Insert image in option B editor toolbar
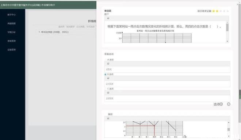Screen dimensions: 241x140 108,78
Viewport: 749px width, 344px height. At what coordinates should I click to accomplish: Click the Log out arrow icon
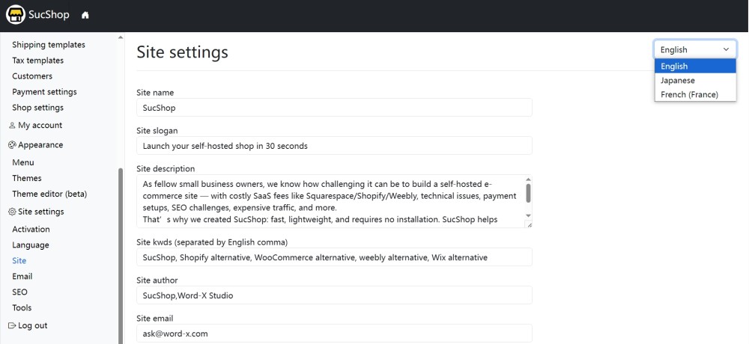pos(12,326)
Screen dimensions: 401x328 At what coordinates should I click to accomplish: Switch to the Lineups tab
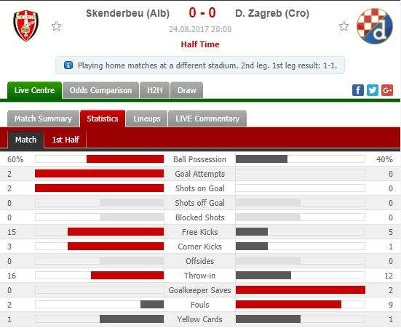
--
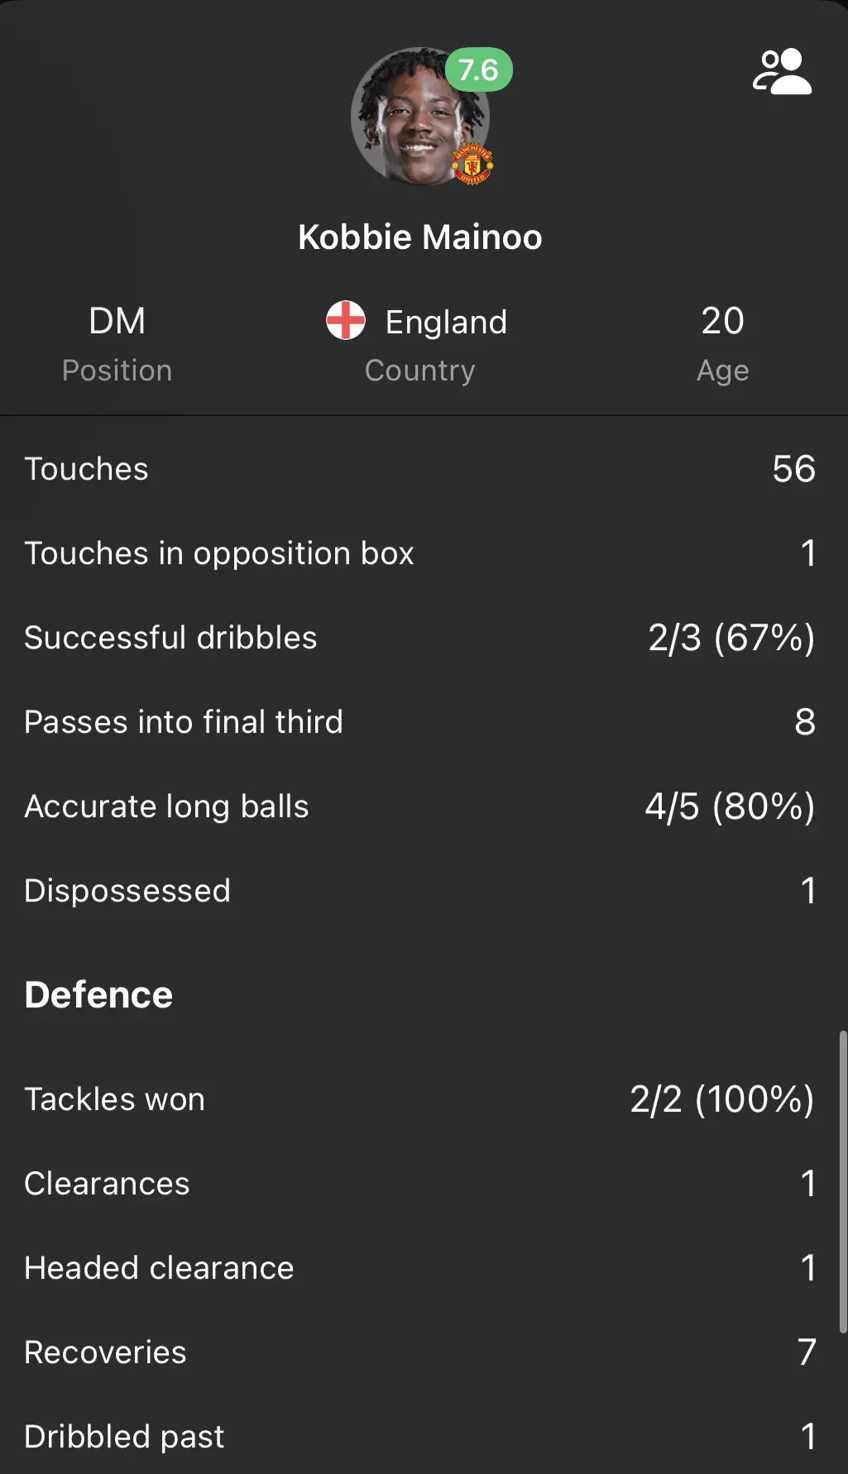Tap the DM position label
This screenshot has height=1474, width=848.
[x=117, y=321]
--
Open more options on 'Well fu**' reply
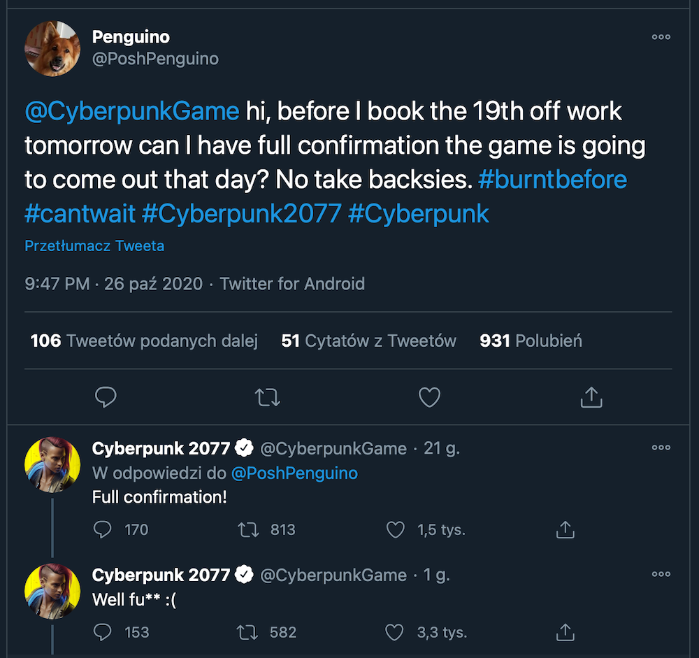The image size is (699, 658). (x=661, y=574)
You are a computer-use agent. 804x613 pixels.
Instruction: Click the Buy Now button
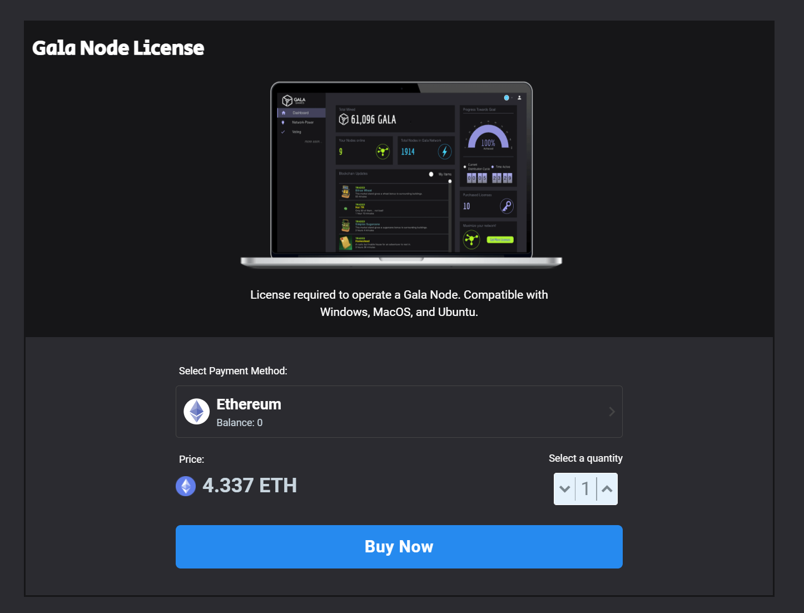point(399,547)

What is expected:
Only the lines of the listing above from the one with "Insert image in option B editor toolbar" through the one with "Screen dimensions: 401x328" should be output, exactly, with both ends kept and pictures left out.

Result for this task:
Insert image in option B editor toolbar
Screen dimensions: 241x140 108,78
Viewport: 749px width, 344px height. At what coordinates should I click to accomplish: Click the Log out arrow icon
pos(12,326)
Screen dimensions: 401x328 At what coordinates should I click to accomplish: Switch to the Lineups tab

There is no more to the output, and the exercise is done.